*Exercise instructions:*
A stretch of the entries below is to be set down exactly, running from the line with "[Icono Twitter] (112, 2442)" through the line with "[Link to Youtube] (92, 15)", both included, and no other line.

*Data records:*
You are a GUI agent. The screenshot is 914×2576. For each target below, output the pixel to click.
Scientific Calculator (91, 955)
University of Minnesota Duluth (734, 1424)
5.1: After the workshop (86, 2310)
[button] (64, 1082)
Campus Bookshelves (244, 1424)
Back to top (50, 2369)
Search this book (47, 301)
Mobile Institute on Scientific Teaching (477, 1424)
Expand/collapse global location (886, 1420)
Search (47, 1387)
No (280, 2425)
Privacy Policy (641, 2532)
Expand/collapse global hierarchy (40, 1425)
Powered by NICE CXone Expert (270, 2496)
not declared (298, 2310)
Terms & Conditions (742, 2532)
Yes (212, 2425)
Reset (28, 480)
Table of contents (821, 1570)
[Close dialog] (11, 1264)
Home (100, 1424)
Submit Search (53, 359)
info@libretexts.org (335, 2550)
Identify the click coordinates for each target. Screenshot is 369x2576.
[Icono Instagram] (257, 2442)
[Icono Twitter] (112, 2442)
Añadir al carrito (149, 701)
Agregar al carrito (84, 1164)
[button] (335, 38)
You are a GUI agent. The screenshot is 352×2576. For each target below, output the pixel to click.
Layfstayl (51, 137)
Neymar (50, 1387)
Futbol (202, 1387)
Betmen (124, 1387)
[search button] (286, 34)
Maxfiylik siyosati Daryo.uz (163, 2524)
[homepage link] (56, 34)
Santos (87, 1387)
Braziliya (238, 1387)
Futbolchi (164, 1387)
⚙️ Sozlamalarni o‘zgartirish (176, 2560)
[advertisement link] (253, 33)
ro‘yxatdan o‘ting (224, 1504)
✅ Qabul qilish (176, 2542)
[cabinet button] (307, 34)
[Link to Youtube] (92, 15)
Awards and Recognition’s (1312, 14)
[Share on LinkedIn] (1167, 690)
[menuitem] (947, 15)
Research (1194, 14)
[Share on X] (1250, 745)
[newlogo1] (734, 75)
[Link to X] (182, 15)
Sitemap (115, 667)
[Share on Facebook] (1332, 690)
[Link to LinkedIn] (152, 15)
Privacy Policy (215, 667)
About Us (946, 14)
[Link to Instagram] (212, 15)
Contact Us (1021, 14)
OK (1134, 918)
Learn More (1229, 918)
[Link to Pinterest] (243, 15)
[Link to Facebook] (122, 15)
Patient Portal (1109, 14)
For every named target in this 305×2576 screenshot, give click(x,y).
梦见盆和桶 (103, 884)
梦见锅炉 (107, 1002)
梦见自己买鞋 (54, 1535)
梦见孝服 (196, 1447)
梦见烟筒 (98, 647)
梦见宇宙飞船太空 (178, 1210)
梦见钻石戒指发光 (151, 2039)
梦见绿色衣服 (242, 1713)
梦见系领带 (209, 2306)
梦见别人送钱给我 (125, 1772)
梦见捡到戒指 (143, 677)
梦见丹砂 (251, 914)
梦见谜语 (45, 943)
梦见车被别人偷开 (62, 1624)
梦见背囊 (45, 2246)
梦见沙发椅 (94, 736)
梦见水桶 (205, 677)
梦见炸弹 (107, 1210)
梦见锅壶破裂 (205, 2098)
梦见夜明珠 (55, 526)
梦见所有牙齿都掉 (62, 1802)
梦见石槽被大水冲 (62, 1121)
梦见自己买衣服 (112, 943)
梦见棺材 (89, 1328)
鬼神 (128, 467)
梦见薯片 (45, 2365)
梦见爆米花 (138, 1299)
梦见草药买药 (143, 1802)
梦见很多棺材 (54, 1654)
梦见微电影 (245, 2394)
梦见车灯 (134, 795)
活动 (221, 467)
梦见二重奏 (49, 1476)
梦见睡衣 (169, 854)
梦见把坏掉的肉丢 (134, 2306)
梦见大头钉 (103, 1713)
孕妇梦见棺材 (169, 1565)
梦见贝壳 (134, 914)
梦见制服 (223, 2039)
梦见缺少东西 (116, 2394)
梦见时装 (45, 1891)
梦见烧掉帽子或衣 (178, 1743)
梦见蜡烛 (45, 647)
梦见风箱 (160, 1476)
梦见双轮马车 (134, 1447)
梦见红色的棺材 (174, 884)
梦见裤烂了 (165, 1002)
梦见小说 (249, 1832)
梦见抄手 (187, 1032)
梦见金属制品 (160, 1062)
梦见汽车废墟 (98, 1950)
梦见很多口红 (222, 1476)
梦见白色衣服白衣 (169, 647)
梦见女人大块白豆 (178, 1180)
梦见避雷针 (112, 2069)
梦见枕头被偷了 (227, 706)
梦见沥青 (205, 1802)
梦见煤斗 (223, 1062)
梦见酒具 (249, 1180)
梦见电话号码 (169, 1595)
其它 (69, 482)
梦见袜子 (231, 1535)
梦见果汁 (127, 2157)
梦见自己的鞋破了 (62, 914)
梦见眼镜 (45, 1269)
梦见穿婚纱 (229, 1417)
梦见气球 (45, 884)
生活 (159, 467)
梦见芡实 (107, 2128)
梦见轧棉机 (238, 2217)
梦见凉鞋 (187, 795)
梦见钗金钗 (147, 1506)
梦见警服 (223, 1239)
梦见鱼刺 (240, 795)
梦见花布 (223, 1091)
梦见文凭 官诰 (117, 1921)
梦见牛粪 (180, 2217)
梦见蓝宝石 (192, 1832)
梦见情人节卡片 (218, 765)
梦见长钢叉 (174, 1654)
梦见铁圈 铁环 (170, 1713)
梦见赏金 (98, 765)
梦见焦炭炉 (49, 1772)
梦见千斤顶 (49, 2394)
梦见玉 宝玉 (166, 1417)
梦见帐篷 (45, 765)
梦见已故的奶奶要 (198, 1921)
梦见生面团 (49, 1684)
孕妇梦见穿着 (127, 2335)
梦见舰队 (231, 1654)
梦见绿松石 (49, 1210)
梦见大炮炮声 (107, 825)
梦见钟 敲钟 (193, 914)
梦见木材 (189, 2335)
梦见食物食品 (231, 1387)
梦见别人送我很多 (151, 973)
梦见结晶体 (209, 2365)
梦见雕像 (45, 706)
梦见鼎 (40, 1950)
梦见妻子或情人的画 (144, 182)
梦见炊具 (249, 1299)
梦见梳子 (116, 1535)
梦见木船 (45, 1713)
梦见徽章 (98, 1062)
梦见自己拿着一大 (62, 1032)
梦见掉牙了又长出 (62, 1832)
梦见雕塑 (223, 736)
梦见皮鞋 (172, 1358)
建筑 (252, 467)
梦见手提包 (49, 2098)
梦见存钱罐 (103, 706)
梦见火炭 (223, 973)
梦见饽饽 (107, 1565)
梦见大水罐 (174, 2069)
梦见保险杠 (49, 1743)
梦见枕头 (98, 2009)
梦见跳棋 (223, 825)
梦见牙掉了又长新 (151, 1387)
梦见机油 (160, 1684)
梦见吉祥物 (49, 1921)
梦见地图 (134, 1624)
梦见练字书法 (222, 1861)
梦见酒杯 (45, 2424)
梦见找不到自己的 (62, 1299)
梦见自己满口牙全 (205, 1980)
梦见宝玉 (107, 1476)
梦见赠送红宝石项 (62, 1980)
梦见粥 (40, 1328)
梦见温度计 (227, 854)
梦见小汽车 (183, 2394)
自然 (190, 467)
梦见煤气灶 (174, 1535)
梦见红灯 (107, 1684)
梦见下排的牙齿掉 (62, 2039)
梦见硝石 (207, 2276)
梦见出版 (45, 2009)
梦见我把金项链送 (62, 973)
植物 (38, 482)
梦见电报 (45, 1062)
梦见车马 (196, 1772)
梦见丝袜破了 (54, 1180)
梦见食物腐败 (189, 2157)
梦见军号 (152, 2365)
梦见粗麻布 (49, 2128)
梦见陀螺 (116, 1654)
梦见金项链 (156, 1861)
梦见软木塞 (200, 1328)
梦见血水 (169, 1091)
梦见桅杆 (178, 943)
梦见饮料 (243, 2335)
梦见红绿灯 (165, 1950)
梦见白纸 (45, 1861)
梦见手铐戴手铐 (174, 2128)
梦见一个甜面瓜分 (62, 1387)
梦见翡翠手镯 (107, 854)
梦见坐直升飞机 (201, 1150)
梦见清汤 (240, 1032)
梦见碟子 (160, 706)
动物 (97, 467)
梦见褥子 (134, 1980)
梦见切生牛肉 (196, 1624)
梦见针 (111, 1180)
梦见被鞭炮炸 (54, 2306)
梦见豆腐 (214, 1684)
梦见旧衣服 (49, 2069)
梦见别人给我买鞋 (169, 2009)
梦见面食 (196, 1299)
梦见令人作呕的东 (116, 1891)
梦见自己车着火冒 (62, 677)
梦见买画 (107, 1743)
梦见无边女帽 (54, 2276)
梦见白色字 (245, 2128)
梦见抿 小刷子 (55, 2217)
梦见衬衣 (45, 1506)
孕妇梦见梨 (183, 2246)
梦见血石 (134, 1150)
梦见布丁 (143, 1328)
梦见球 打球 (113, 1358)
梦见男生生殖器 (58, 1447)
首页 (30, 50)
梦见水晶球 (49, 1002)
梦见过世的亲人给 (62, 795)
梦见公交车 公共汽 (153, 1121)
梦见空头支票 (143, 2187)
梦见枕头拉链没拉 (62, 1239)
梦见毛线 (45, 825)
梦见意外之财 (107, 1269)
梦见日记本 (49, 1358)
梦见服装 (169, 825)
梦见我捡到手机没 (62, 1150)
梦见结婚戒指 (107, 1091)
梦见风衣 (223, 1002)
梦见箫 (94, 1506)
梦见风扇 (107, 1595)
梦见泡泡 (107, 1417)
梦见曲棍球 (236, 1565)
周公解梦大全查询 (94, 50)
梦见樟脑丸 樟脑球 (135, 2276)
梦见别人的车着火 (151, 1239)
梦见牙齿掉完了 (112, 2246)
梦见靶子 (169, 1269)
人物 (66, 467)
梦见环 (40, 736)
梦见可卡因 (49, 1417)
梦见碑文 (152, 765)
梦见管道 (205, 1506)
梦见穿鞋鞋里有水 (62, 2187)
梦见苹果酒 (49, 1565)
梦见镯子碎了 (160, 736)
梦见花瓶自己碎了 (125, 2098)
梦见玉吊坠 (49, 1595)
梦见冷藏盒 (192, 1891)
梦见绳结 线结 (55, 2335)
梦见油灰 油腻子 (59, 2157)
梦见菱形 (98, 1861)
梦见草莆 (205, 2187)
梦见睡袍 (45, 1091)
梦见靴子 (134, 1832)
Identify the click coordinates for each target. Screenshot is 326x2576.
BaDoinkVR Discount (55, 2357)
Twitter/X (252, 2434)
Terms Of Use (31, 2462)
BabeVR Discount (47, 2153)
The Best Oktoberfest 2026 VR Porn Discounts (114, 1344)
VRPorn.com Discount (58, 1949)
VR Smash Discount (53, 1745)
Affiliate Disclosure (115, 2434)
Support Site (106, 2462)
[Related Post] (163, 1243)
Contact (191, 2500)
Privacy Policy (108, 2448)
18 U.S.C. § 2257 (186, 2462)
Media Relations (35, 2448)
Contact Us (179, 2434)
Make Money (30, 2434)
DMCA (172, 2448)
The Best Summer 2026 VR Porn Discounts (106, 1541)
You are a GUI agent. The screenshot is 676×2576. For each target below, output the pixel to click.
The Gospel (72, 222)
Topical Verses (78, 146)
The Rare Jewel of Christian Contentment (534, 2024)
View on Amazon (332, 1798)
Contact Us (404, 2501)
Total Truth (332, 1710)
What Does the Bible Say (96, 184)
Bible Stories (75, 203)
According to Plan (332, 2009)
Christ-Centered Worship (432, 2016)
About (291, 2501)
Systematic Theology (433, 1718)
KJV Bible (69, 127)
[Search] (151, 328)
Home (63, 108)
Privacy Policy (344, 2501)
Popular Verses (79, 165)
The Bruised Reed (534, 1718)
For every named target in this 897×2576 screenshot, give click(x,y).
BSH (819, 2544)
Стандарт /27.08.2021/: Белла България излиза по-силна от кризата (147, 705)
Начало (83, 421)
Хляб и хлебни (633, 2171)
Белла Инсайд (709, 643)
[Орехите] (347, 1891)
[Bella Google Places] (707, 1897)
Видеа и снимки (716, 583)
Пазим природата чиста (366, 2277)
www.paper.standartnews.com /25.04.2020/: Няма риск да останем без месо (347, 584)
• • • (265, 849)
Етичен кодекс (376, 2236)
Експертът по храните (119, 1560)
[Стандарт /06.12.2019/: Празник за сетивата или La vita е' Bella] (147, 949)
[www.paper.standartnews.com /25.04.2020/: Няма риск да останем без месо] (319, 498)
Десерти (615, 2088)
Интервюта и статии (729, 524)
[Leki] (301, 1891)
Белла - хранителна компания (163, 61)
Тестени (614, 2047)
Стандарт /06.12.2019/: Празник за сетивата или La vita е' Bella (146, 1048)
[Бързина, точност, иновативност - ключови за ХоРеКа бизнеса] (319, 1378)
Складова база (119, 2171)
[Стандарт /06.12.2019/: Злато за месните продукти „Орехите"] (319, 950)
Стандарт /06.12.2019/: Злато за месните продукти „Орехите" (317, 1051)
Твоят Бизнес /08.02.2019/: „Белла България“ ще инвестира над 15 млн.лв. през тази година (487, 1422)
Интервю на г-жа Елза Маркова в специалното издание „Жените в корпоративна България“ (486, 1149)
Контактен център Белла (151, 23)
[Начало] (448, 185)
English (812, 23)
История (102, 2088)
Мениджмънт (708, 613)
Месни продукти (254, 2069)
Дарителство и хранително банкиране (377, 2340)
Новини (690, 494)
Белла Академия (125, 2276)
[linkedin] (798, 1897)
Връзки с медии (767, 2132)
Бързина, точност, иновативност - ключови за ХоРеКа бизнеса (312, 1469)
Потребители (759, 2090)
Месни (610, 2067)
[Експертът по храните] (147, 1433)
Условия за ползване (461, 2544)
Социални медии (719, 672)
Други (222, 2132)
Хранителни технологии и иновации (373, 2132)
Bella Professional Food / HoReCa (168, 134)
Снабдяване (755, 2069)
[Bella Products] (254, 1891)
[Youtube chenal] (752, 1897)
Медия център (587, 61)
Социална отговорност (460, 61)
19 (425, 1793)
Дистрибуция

*Reply:*
[Icono Twitter] (112, 2442)
Añadir al carrito (149, 701)
Agregar al carrito (84, 1164)
[button] (335, 38)
You are a GUI agent. The screenshot is 352×2576. For each target below, output the pixel to click.
Layfstayl (51, 137)
Neymar (50, 1387)
Futbol (202, 1387)
Betmen (124, 1387)
[search button] (286, 34)
Maxfiylik siyosati Daryo.uz (163, 2524)
[homepage link] (56, 34)
Santos (87, 1387)
Braziliya (238, 1387)
Futbolchi (164, 1387)
⚙️ Sozlamalarni o‘zgartirish (176, 2560)
[advertisement link] (253, 33)
ro‘yxatdan o‘ting (224, 1504)
✅ Qabul qilish (176, 2542)
[cabinet button] (307, 34)
[Link to Youtube] (92, 15)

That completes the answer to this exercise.